= Trim Road =

Road in Orléans, Ottawa, ON, Canada

Trim Road (Ottawa Road #57) is an arterial road in the eastern end of Orléans, Ontario, a suburb of Ottawa. From its intersection with Jeanne d'Arc Boulevard N, Trim runs south through the eastern suburban areas of Orleans and then south into rural former Cumberland Township. It travels through the community of Navan before ending at Perreault Road. It has a total length of 14.4 km and connects with Ottawa Regional Road 174 that connects with Highway 417 further to the west. Its status as a numbered road in Ottawa's city road status ends at Innes Road on the south side of Orleans.
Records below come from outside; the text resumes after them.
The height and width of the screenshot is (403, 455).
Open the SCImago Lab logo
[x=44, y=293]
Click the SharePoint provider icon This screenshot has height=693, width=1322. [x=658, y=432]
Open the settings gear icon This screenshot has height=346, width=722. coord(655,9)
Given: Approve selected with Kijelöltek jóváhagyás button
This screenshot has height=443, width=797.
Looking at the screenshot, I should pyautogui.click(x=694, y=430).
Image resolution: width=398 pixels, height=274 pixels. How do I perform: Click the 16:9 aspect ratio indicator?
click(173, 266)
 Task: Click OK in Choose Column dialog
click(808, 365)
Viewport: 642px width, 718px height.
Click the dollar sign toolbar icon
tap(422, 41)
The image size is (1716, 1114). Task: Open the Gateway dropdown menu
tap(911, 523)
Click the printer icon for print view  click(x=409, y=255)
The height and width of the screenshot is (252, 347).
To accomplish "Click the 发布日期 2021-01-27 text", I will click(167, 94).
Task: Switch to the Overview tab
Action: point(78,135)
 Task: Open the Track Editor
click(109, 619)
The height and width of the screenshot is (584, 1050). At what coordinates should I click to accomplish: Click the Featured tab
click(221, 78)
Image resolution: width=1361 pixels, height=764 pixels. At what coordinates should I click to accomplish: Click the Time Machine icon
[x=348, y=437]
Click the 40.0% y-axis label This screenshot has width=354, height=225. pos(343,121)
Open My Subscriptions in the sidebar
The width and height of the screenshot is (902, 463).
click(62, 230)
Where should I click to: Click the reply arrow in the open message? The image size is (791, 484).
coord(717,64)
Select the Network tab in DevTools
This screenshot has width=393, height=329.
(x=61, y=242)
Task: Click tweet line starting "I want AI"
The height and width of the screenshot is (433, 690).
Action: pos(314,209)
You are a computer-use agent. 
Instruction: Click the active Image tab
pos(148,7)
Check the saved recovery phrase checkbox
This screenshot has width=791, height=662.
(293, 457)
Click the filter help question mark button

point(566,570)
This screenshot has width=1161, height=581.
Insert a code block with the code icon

Two OC Transpo public transit bus stations are served along Trim road, with Trim station to the north, and Millennium station to the south. Route 39 serves Trim road from the junction with Ottawa Regional Road 174, south to Millennium Boulevard, serving businesses at Taylor Creek Drive and the communities of Fallingbrook, Cardinal Creek and Springridge. Trim station was the eastern terminus of the former Route 95 until the route was cancelled in 2019, and will become the eastern terminus of O-Train Line 1 in 2026.

Trim Road south of Innes marks the border between the eighth and ninth concessions of Cumberland Township.

Trim represents the eastern boundary of the communities of Avalon and Notting Gate which brought extensive volume to Trim. Some commercial space is currently added in the area and it may represent the eastern terminus of a future transit corridor and possible east–west light rail line.

Trim and the nearby rural community of Navan, Ontario are named, respectively, after Trim and Navan in County Meath, Ireland.